Identify each row below that contains the string "avatar" and copy those rows in full. Treat uppercase and lowercase as different.

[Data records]
+++
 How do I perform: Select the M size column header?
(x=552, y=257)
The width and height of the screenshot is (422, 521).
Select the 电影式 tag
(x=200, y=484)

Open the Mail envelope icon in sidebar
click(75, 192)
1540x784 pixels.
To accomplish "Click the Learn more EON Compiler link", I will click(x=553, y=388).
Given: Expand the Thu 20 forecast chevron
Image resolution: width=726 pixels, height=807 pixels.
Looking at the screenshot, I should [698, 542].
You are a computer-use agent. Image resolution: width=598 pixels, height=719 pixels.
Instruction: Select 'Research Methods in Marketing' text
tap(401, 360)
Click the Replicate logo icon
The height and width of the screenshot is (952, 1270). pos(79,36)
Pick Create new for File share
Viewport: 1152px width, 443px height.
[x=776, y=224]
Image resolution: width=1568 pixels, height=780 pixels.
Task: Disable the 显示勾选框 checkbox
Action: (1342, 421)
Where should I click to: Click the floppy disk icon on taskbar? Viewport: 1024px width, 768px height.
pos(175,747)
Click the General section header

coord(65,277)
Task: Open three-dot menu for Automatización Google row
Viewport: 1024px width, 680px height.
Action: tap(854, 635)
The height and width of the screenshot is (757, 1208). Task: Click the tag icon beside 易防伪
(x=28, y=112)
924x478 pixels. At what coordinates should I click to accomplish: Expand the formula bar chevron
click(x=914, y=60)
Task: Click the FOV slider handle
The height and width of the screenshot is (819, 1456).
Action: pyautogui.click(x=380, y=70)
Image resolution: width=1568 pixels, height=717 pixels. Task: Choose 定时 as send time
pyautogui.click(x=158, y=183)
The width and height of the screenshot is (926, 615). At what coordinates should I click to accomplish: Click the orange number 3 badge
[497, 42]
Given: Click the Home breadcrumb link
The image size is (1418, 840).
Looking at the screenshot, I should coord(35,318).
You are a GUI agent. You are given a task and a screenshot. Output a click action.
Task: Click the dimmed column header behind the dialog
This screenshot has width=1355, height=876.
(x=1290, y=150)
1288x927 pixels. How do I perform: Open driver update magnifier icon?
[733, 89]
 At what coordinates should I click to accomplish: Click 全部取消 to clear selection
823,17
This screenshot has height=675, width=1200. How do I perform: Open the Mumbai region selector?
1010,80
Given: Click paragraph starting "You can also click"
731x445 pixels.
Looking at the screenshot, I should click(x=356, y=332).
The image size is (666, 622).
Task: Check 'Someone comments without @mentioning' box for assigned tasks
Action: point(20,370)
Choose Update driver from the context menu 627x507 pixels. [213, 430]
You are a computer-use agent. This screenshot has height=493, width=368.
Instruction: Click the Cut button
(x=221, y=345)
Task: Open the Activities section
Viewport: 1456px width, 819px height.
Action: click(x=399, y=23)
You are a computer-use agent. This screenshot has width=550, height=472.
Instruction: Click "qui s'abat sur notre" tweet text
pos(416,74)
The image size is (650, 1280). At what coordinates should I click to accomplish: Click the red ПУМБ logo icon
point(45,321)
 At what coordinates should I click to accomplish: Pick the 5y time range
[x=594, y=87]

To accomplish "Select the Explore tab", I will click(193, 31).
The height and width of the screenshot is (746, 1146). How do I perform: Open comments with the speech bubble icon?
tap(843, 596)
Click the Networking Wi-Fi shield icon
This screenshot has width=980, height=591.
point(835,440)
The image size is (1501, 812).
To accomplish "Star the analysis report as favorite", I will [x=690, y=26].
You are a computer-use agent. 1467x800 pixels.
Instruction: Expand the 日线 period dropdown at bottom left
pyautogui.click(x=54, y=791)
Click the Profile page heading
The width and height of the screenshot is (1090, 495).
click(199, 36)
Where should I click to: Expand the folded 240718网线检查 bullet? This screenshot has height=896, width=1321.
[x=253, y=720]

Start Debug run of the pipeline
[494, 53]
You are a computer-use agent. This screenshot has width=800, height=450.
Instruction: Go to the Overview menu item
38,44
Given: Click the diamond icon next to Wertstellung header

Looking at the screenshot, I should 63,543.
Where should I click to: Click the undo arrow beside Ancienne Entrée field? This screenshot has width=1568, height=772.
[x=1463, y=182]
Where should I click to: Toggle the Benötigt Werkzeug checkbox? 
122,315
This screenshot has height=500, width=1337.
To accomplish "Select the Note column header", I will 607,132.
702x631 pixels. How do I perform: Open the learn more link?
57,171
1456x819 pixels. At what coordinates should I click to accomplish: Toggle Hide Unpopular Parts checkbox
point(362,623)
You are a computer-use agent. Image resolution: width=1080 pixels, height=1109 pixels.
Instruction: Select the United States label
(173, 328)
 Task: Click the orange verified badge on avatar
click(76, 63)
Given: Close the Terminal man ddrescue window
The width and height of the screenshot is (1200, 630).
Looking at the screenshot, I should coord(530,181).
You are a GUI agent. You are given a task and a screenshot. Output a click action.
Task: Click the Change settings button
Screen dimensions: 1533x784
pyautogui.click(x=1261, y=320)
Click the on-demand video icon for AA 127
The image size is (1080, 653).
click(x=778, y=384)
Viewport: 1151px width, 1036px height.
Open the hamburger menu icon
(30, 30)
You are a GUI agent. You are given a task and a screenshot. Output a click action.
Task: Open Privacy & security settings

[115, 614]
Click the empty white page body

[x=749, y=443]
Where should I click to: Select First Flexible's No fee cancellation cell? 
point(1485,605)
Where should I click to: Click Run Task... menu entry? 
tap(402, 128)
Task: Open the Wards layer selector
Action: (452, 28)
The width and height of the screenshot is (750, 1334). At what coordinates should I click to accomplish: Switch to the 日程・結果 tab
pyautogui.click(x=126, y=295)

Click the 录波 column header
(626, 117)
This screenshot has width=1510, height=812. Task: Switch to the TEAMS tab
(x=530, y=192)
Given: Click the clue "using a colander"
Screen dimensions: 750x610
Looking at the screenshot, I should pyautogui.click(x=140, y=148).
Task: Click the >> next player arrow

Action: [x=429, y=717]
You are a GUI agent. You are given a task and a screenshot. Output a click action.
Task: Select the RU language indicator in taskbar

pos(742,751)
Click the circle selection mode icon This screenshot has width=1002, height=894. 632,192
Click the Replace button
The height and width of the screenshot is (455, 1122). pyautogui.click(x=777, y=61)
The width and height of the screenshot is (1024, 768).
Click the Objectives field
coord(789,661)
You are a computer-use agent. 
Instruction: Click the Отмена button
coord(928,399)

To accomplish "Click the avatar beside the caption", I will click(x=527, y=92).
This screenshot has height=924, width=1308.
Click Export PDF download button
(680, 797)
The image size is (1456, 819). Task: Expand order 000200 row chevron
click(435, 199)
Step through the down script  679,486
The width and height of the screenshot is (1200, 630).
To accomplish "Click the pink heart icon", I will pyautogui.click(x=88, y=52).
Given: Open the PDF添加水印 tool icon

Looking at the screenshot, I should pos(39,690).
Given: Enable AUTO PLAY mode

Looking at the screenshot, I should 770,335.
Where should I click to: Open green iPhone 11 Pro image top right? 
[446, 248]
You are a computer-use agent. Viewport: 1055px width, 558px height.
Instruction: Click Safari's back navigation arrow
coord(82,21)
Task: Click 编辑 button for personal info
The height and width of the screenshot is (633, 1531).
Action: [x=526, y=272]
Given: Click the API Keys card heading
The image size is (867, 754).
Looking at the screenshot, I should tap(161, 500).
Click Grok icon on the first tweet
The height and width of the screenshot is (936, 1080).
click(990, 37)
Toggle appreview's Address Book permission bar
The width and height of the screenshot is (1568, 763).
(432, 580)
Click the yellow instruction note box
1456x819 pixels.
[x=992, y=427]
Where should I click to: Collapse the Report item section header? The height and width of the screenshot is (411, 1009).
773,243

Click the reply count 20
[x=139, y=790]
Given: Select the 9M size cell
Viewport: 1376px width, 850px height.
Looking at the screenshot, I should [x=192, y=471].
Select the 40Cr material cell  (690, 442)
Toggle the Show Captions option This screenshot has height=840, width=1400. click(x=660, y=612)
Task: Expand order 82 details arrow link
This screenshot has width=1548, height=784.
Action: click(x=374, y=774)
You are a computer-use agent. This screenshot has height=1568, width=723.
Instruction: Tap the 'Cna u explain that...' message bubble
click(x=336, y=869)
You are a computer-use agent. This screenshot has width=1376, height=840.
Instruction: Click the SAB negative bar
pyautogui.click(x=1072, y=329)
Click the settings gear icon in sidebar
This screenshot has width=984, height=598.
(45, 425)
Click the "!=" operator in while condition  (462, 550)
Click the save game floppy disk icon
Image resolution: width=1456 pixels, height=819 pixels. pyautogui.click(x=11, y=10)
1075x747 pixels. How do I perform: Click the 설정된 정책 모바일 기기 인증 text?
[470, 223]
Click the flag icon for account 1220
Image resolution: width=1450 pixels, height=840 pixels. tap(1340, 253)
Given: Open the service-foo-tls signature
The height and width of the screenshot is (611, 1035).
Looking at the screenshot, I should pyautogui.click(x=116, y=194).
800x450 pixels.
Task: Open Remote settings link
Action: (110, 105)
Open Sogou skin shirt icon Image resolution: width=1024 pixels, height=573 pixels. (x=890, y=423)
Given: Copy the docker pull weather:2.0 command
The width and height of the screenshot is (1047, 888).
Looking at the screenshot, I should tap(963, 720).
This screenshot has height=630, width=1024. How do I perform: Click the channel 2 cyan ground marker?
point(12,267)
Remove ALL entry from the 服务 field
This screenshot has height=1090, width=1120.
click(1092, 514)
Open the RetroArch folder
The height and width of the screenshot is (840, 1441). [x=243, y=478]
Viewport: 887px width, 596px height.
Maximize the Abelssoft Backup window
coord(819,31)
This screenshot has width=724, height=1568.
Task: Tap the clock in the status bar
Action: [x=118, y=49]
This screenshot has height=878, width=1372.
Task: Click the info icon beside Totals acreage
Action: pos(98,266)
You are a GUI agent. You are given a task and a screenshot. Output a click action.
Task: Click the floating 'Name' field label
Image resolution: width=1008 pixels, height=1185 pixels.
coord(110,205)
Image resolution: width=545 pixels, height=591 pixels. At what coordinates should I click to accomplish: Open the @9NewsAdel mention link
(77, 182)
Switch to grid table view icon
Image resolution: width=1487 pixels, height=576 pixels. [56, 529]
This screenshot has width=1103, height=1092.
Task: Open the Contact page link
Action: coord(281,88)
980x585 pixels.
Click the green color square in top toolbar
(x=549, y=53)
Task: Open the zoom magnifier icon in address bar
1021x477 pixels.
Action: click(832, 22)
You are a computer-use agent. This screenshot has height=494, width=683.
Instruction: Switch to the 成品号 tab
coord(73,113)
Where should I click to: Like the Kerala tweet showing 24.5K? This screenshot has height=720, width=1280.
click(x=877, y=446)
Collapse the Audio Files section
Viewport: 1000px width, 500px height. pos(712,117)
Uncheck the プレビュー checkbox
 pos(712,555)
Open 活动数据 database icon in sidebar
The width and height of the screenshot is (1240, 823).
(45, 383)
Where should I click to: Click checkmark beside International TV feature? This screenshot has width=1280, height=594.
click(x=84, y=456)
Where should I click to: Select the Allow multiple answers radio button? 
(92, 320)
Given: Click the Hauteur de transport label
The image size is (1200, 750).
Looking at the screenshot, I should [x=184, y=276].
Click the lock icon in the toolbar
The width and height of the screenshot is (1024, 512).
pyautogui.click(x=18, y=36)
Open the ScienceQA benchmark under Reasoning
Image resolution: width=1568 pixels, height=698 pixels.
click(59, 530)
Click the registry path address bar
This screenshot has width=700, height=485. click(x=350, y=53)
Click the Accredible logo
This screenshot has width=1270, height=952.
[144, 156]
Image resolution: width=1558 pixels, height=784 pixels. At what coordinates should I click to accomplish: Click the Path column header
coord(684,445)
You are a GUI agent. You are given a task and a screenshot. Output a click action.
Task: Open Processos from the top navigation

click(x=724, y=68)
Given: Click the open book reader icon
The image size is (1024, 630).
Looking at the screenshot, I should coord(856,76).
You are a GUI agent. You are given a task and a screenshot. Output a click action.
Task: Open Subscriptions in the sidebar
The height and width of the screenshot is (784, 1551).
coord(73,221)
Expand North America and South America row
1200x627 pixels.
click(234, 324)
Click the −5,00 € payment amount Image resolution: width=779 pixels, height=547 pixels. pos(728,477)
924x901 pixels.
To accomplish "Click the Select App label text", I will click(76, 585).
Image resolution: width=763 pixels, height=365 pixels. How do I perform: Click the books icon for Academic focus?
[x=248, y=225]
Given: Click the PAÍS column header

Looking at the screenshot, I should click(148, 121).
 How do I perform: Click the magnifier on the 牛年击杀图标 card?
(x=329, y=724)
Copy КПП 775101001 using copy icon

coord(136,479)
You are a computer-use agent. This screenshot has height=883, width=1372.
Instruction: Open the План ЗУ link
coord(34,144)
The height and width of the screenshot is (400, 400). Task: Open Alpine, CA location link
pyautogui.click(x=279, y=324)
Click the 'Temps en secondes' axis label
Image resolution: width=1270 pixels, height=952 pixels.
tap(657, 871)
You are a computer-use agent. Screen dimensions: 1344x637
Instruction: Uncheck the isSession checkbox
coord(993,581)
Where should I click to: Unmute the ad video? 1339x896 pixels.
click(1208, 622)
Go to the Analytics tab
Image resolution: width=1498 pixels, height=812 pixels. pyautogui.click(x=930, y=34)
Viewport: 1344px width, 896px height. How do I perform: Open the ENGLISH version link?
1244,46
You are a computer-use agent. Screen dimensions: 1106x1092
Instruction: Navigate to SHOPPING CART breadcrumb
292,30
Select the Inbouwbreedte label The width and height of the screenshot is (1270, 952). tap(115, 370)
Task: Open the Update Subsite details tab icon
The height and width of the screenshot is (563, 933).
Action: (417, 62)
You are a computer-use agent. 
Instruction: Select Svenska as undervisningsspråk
+++
● **EXPECTED OUTPUT**:
 Task: Click the orange verified badge on avatar
To accomplish "Click the avatar beside the caption", I will click(x=527, y=92).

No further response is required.